> **RECORDS FOR PROCESSING**
------------------------------------------------------------
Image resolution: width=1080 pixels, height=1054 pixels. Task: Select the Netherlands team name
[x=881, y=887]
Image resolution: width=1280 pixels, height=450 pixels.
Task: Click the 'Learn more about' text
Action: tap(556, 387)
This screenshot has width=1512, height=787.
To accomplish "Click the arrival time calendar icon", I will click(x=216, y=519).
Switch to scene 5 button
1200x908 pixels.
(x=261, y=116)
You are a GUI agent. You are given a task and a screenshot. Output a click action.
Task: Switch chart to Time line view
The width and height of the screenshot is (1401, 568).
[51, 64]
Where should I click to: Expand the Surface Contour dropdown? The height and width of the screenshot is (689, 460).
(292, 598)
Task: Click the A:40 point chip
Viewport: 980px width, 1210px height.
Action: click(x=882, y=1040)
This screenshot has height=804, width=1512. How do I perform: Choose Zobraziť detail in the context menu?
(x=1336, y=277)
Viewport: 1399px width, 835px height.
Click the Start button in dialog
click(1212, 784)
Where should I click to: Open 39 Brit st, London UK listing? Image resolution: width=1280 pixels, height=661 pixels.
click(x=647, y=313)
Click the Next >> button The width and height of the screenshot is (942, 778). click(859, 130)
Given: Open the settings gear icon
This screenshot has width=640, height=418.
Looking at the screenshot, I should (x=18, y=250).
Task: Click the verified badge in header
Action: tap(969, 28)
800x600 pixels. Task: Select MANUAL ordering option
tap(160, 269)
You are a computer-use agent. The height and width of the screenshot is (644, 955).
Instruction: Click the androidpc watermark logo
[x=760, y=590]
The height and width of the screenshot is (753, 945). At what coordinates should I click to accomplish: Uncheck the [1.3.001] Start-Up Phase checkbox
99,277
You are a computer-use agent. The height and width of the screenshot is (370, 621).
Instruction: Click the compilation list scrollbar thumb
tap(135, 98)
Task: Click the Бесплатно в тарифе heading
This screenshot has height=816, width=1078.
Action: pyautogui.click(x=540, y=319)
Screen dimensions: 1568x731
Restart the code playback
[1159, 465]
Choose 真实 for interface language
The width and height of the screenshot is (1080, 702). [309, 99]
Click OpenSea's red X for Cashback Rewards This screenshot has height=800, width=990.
------------------------------------------------------------
> **TASK DETAILS**
Write out only the final block of lines, starting at the line with "Screen dimensions: 1568x731" and running to the end of the material.

> **ANSWER SECTION**
Screen dimensions: 1568x731
Restart the code playback
[1159, 465]
Choose 真实 for interface language
The width and height of the screenshot is (1080, 702). [309, 99]
Click OpenSea's red X for Cashback Rewards This screenshot has height=800, width=990.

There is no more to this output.